177 A.3d 963
Pa. Super. Ct.2018Background
- Appellant Derrick Edwards was tried and convicted for a series of early-morning armed robberies (multiple victims) after police found stolen items and firearms in an SUV with Edwards and co-defendants; a co-defendant (Thomas) confessed and his statement was read at trial.
- Jury selection: the trial court staff listed each prospective juror’s race and gender on the peremptory strike sheet (defense objected; court overruled).
- The Commonwealth used all eight peremptory strikes on racial minorities (seven on African-Americans); defense objected under Batson as to four struck African-American veniremembers.

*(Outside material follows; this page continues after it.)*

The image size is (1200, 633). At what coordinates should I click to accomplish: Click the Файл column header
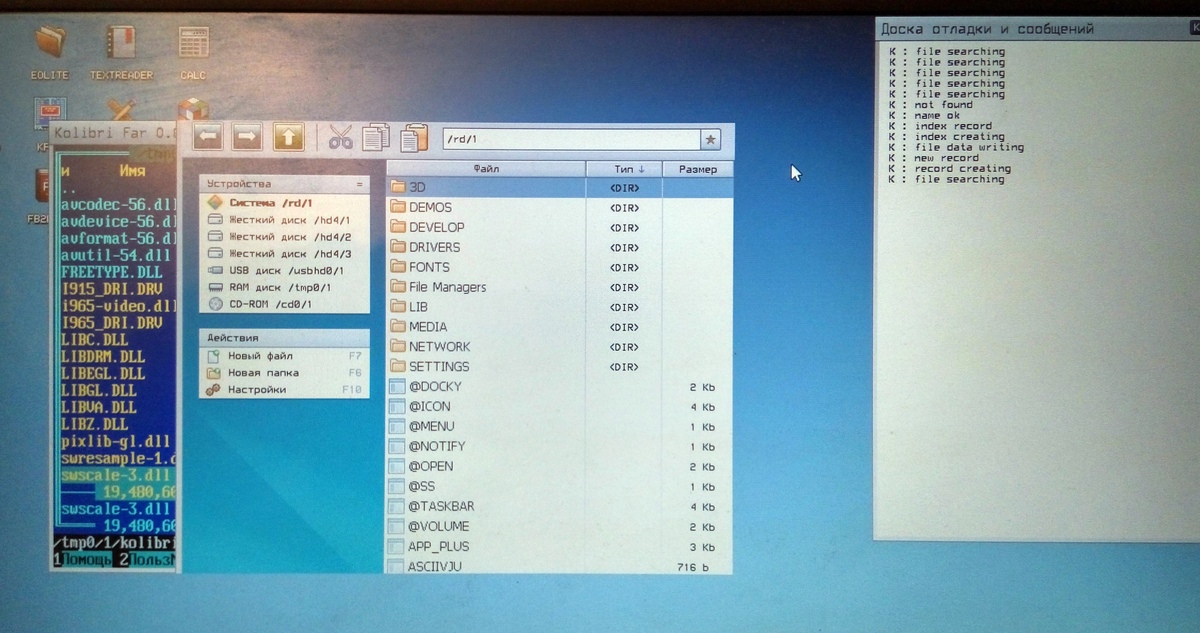pyautogui.click(x=486, y=169)
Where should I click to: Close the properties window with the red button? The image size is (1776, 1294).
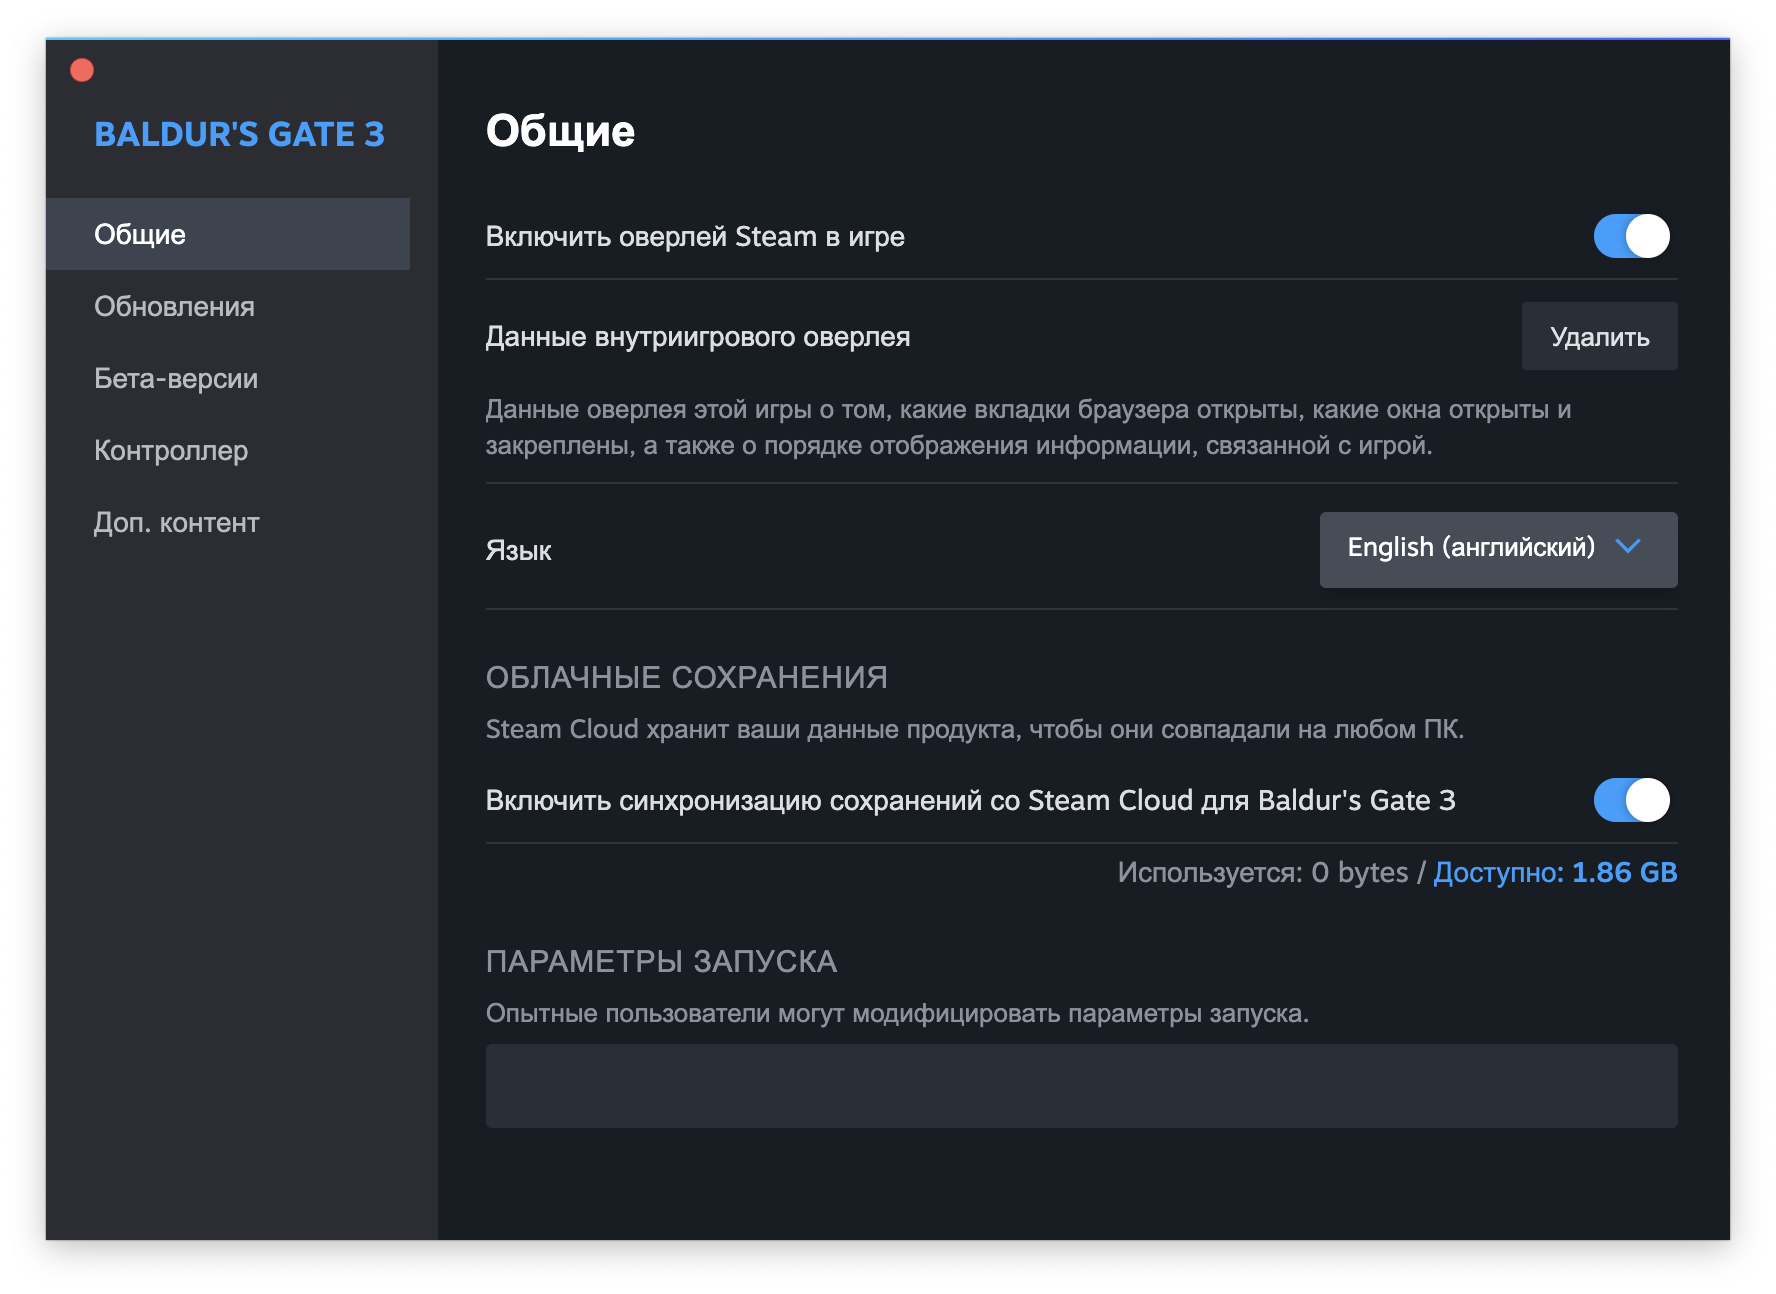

- Trial evidence (confession, recovered property, and stipulation re: firearms license) supported convictions on numerous counts; post-trial motions (including mistrial motion based on alleged juror research) were denied.
- On appeal the Superior Court reviewed sufficiency claims (rejected), mootness of preliminary-hearing-quash claims (moot), and a Batson challenge; the panel vacated the sentence and remanded for a new trial based on a Batson violation as to one juror (Juror 67).
Issues
| Issue | Plaintiff's Argument (Edwards) | Defendant's Argument (Commonwealth) | Held |
|---|---|---|---|
| Sufficiency of evidence for several robberies | Evidence was insufficient where some victims did not testify | Conviction supported by recovered property, co-defendant’s confession, and stipulation about firearms license | Held: Evidence sufficient to support convictions |
| Motions to quash preliminary hearing transcript | Preliminary hearing lacked material witnesses; info insufficient to hold for court | Any defect in preliminary hearing is immaterial after conviction | Held: Moot (defect immaterial after trial and conviction) |
| Per se Batson violation from listing jurors’ race/gender on strike sheet | Listing race/gender on strike sheet is inherently discriminatory and violates Batson | Practice improper but not a per se Batson violation; court staff prepared the sheet | Held: Not a per se Batson violation; practice ill-advised but lawful to consider in context |
| Batson challenge to Commonwealth’s peremptory strikes (esp. Juror 67) | Commonwealth struck multiple African-American veniremembers and race-neutral reasons were pretextual—statistical pattern and implausible demeanor rationale for Juror 67 show purposeful discrimination | Commonwealth offered facially race-neutral reasons (demeanor, inattentiveness, police-family connection) and trial court observed voir dire and accepted them | Held: Court found a Batson violation as to Juror 67 (trial court’s finding of no discriminatory intent was clearly erroneous under the totality of circumstances); judgment vacated and remanded for new trial |
Key Cases Cited
- Batson v. Kentucky, 476 U.S. 79 (prosecutorial peremptory strikes based on race violate Equal Protection)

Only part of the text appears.